Michael’s latest series in his work, Clouds, is in harness with his Astronomer series. It comes from the wonder and yearning of discovery, of looking up into the sky, into the universe at night to observe the stars and planets and constellations sparkling in that mysterious darkness, and then in the day, to watch the passing of clouds, in their hues of white, grey, black, orange and green as they are manufactured over our oceans and mountains. It has become a joyous part of Michael’s work, to reflect on our tiny perspective from earth, on that peripheral moment in nature, just as the ancients did and who were perhaps in higher tune with this evolving nature in the sky, than we are today, cosseted in our homes and interior lives.

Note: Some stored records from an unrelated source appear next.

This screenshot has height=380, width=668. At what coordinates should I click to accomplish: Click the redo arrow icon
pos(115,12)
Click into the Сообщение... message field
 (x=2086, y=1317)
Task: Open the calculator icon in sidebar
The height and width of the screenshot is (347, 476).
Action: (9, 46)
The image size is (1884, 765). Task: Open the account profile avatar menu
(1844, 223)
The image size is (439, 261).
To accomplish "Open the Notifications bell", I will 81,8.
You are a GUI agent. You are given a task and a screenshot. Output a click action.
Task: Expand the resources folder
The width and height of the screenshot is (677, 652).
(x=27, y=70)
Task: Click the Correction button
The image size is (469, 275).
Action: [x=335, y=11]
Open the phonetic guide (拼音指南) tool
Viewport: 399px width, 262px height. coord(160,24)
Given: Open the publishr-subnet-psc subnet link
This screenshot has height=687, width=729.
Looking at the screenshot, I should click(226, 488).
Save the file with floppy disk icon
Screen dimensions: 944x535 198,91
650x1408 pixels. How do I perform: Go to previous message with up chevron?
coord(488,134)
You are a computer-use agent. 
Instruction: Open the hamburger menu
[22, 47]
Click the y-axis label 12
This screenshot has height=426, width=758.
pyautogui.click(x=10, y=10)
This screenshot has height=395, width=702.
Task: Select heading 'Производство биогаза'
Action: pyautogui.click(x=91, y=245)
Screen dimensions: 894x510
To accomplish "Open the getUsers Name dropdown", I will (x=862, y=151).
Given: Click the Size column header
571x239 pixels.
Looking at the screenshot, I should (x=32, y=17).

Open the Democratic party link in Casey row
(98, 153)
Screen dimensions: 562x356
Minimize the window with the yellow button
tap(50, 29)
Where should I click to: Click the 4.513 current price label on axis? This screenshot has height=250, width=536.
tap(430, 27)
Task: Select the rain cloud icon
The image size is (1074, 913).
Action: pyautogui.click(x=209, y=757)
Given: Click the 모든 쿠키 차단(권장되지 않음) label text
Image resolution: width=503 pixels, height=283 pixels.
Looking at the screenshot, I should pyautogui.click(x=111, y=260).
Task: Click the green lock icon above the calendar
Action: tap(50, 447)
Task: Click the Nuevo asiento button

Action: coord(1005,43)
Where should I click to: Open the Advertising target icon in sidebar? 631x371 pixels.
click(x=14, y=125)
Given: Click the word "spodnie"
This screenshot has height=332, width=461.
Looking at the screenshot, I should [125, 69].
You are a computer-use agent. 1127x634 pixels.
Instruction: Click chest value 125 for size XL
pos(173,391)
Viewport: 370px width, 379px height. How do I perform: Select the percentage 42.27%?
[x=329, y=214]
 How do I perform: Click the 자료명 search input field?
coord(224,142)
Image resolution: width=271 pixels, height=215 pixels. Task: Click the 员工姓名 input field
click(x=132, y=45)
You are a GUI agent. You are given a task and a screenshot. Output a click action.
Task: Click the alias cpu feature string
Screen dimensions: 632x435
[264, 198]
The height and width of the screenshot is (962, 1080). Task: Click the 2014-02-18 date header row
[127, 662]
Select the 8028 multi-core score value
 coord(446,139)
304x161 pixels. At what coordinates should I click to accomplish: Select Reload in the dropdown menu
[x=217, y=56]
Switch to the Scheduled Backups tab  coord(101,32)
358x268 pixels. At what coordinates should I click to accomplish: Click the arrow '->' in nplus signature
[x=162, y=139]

Early this year we took a wonderful trip up through France to England. Along the way we stopped at a friend’s lovely town in the Languedoc where he took us through his jewellery studios sharing his influences in his art, his techniques and some journeys into the countryside where he introduced us to the local red marble, called the King’s red and of course, food. Michael was particularly inspired and transfused with delight. It began his tiny series of the clouds on hilltops, using bronze and pure silver and carved jade. He found a foundry near Oxford in England where he could cast his tiny works in bronze and silver and a new journey has begun for him.
However, once back in Pietrasanta, with a glorious block of statuario on his banker, a new cloud has been born, definitely a magnificent cumulus as it barely touches the liver coloured stone beneath it. Michael has called it ‘Cloud Passing Montefegatesi’. Montefegatesi is a village beneath Prato Fiorito. This gorgeous cloud gently turns on the hilltop, creating new vistas and shapes and fleeting pictures.
There is something about clouds and their passing, an ode to a life of creation, here and gone, glorious one moment and a wisp the next, at the mercy of winds and sun and water and mountains that stop their passage, forced to rest a moment.